**Directions:** Identify each line of the data below that contains the string "pixels" and copy every such line in full.

[Data for locating words and elements]
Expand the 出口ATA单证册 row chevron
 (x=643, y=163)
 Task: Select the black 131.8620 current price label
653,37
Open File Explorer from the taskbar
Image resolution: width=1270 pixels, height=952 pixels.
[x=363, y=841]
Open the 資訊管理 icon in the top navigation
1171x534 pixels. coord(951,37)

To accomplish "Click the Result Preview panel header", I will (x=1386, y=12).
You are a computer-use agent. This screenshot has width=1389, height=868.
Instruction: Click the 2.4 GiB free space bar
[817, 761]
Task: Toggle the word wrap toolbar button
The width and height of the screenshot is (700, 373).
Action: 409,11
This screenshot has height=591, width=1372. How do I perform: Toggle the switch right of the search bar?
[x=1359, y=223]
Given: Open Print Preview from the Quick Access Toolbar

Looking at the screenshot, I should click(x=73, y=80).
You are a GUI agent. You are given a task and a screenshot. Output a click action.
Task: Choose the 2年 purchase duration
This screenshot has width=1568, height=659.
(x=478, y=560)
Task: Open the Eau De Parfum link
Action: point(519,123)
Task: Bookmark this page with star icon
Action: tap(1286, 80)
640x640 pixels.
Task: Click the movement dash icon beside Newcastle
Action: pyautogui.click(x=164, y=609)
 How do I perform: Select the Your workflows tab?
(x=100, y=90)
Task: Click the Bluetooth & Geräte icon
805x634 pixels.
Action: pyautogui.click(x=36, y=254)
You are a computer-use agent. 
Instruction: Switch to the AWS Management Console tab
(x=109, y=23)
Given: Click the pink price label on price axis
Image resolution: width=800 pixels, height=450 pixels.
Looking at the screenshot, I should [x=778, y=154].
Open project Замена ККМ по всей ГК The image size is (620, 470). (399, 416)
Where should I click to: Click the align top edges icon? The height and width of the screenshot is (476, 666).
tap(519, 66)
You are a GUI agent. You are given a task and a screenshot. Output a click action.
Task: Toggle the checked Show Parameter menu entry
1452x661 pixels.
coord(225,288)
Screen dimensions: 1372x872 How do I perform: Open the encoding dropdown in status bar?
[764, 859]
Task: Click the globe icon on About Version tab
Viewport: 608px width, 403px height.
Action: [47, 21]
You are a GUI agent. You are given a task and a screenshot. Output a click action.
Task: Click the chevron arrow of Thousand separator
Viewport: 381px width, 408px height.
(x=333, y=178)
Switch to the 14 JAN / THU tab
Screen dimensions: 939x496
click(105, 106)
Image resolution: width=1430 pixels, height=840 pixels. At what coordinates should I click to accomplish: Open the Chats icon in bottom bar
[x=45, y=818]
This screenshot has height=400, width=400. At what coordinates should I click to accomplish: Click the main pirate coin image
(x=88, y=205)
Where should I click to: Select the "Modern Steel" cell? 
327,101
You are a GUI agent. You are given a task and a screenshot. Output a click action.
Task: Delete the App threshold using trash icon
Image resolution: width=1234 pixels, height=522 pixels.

**Response:**
Image resolution: width=1270 pixels, height=952 pixels.
1171x534 pixels. coord(951,37)
640x640 pixels.
805x634 pixels.
Image resolution: width=800 pixels, height=450 pixels.
1452x661 pixels.
Image resolution: width=1430 pixels, height=840 pixels. At what coordinates should I click to accomplish: Open the Chats icon in bottom bar
Image resolution: width=1234 pixels, height=522 pixels.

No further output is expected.